◆ Selected excerpt ◆
>>>
LOL!!! Co-workers - wondering whats wrong with me right now!!!

:rofl:


----------



## Therealbrighteyes (Feb 11, 2010)

nice777guy said:


> We had made a sex tape and then decided to tape over it with something else. Went to show the "something else" to the in-laws.
> 
> There was about a half second at the very, very beginning that we didnt' realize was still there - my wife's face right next to Mini-me! But that half second FELT like an HOUR. We both jumped up out of our seats and started making excuses - ready to explain and then quickly shut up once we realized it was only that slight moment.
> 
> I doubt my in-laws made anything out from the video - but if they "thought" they saw something - then I'm sure our crazy reactions verified their suspicions.


:rofl::rofl::rofl:

Rookie mistake. Dontcha know you NEVER videotape the face?!


----------



## I'mAllIn (Oct 20, 2011)

Therealbrighteyes said:


> :rofl::rofl::rofl:
> 
> Rookie mistake. Dontcha know you NEVER videotape the face?!


Wow, I guess we need a whole thread on advice for making amateur porn


----------



## Therealbrighteyes (Feb 11, 2010)

I'mAllIn said:


> Wow, I guess we need a whole thread on advice for making amateur porn


You're just asking for trouble when you film your face regardless of who is doing the filming.


----------



## nice777guy (Nov 23, 2009)

Needless to say - was the first - and last - tape we ever made!


----------



## CandieGirl (Apr 27, 2011)

Having a bunch of teenagers out in the street mimic the noises they heard coming from the open bedroom windows...ah, summer time!


----------



## Runs like Dog (Feb 25, 2011)

Caught having sex in the car in the church parking lot on a Sunday morning.


----------



## nice777guy (Nov 23, 2009)

Runs like Dog said:


> Caught having sex in the car in the church parking lot on a Sunday morning.


Was someone screaming "Oh my God"?!?!?!
_Posted via Mobile Device_


----------



## MEM7 (Jan 2, 2012)

EleGirl said:


> Several years ago my husband and I were goofing off on the computer looking at sex toys. We ordered a dildo... When it came, it was this huge pink thing made of some kind of jell... almost transparent. It looked like a penis not just some smooth contraction. I just rolled it under the bed and there it stayed for months until it was forgotten.
> 
> So months later a dog toy rolled under my bed while my junior high aged kids were playing catch with our dog. The kids came out of my bedroom giggling, dog toy forgotten, with that big pink thing in hand.
<<<
◆ Supplied data ◆
>>>
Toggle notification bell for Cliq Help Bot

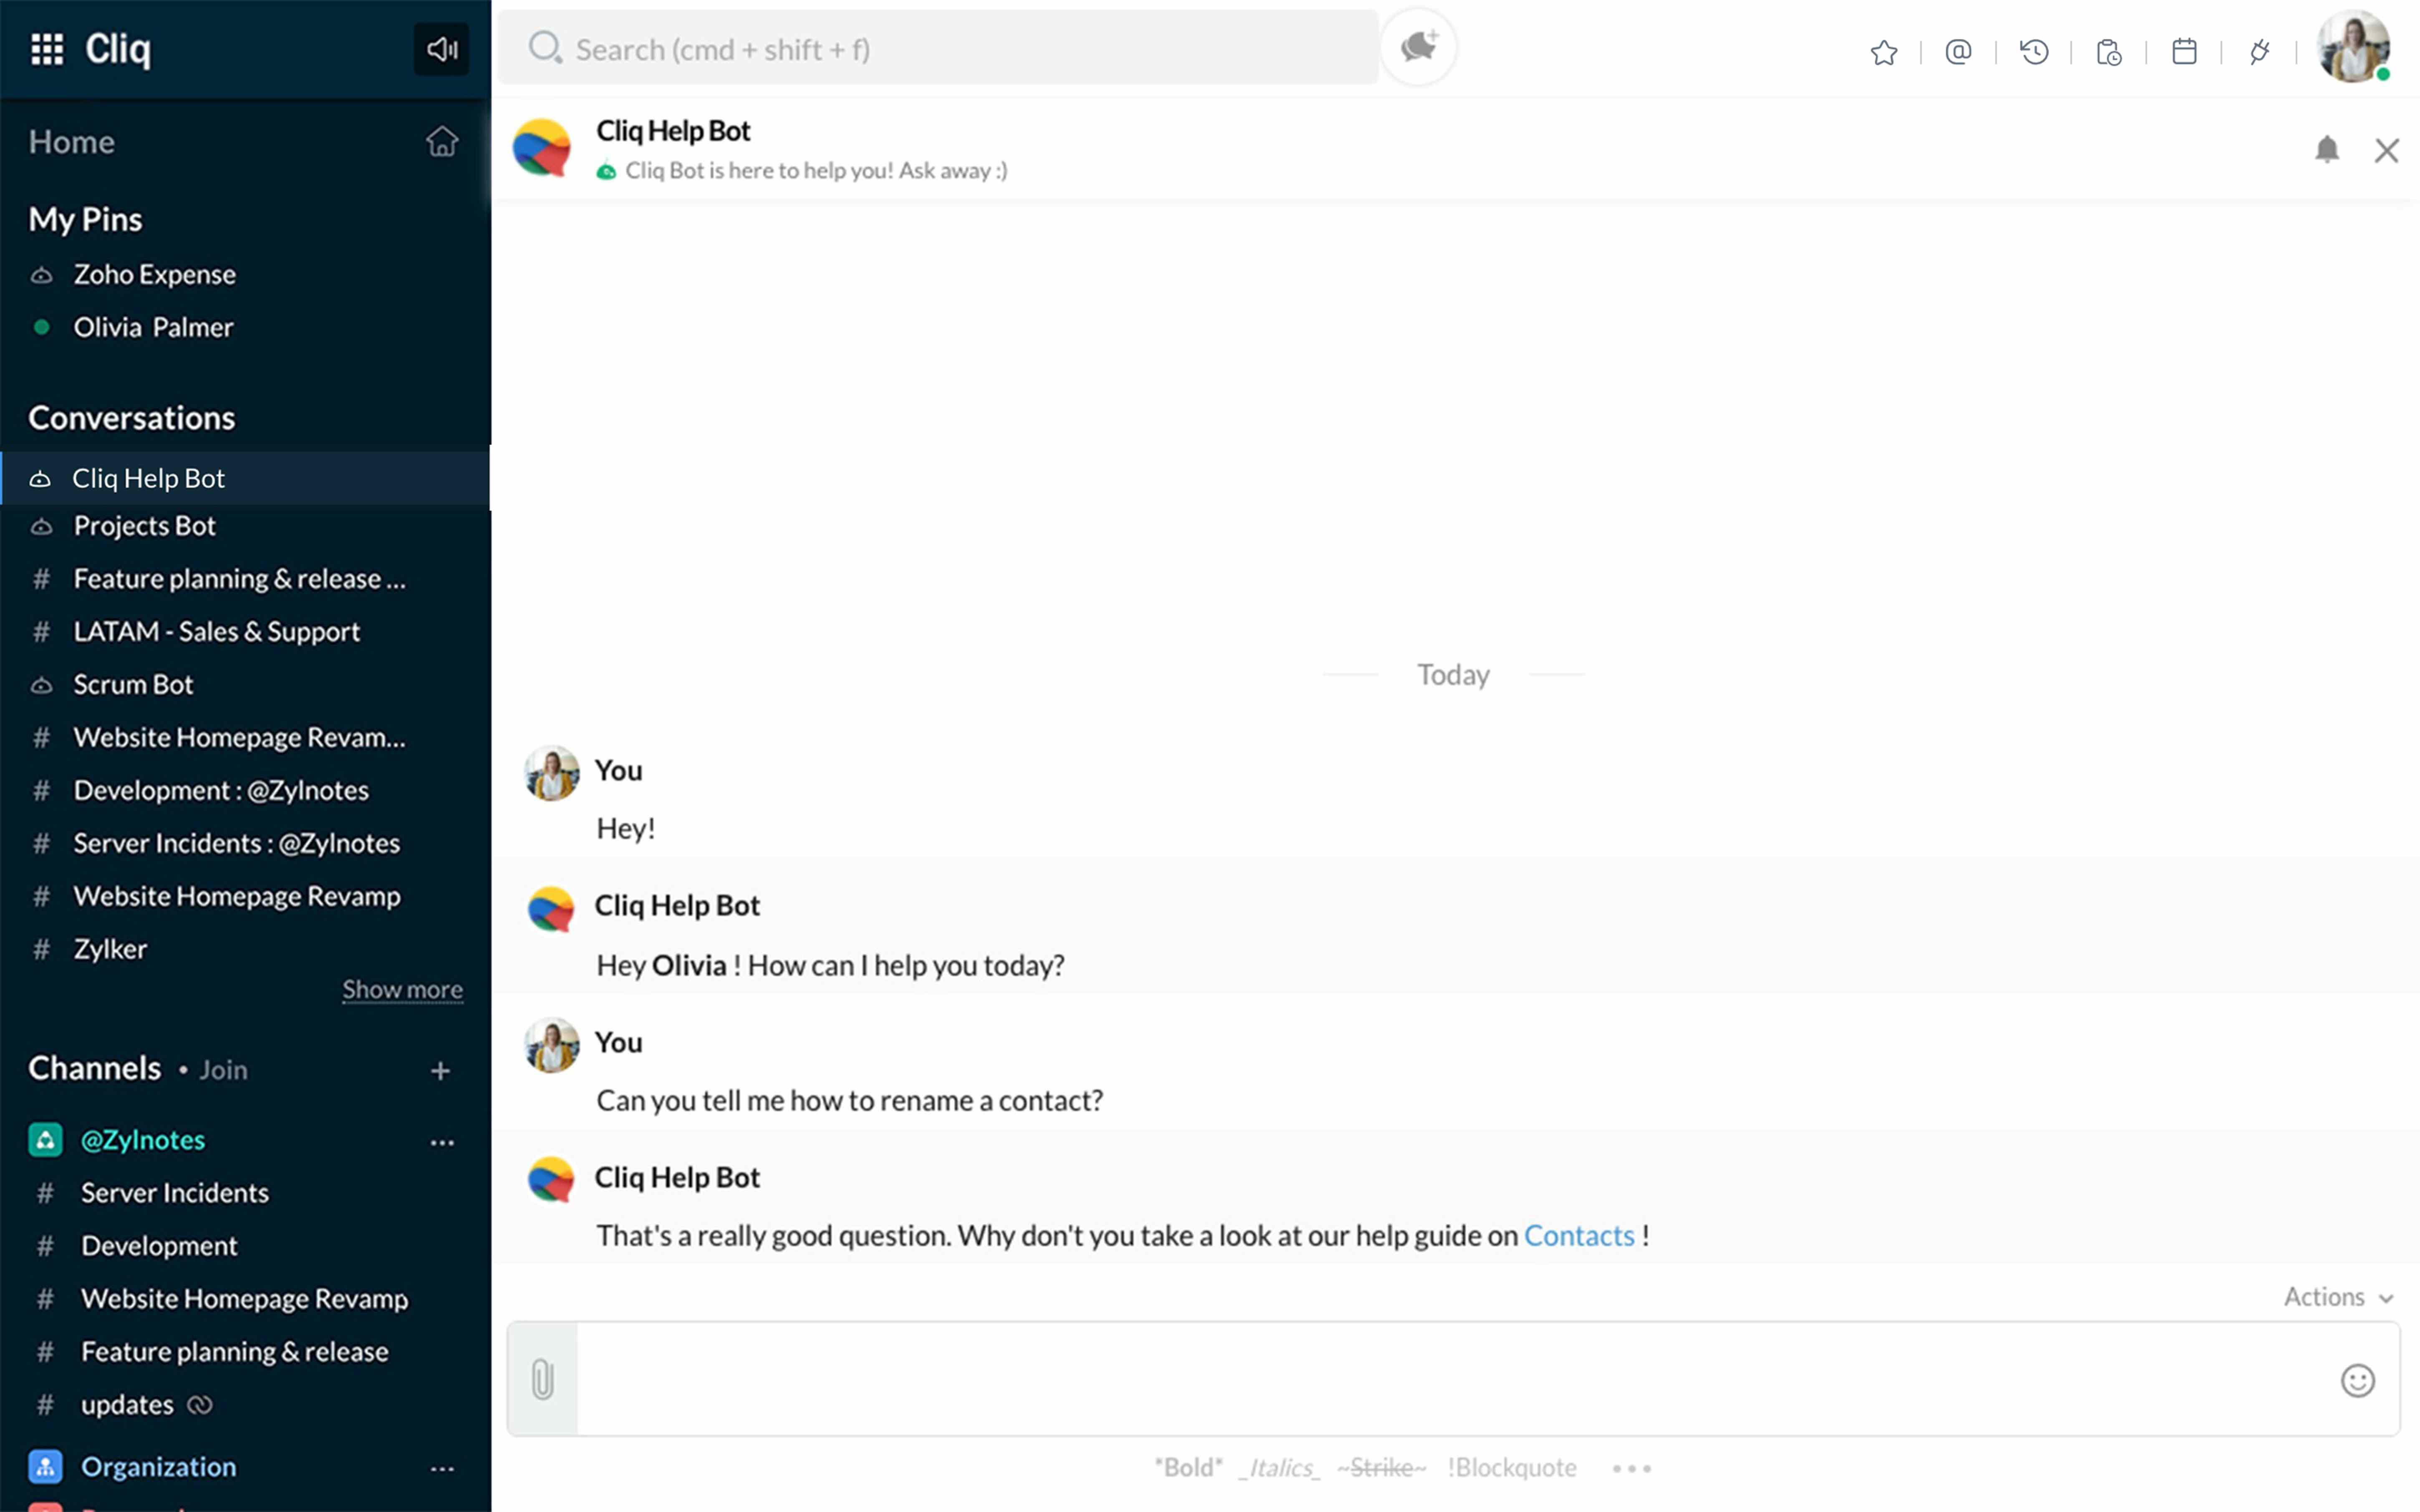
<<<
◆ Given task 1 ◆
In the forum thread, where was Runs like Dog caught having sex?
◆ Given task 2 ◆
Carry on the forum thread of embarrassing stories from its last line.

◆ Response 1 ◆
In the car in the church parking lot on a Sunday morning.

◆ Response 2 ◆
> 
> They started quizzing me and giggling about this big pink thing… OMG I was ready to die. Nothing I tried to say was accepted. I told them we bought it as a joke and then forgot about it. The giggling would not stop. I had to finally take it away from them when they started playing fetch with the dog with it. It went into the trash that time… where it belonged.


ROTFL!!! 
Love that story!
I'm picturing the dog running around with the dildo in its mouth.
Funny!


----------



## MEM7 (Jan 2, 2012)

We were staying over at the in-law's for a week.
The bedrooms are all on one floor. There is one bathroom shared by all.
Wifey decides to give me a BJ which I gladly accept.
She is a spitter. But once the task was complete we realized there were no tissues in the bedroom. After searching for a while she realizes she'll have to go to the bathroom to spit it out in the sink.

Murphy's Law! Out in the hallway she runs into her father. She of course can't speak and pretends she's really sleepy and gets into the bathroom as soon as she can without arousing his suspicion.

Don't know if he knew she had something in her mouth. He likely thought it was strange that she didn't say anything to him as she passed him in the hall. 

We both had a good laugh about it afterwards. I love her so much. She's a lot of fun.


----------



## FirstYearDown (Sep 15, 2011)

chillymorn said:


> i was at a meeting at work and all morn I had the worst gas......
> 
> you know the type of gas that make you flinch when you smell it.
> 
> well do i really need to explain the rest.


:lol::lol:

I once farted while my husband was giving me oral. This was when we were dating. He just looked up at me while my face was on fire with humiliation.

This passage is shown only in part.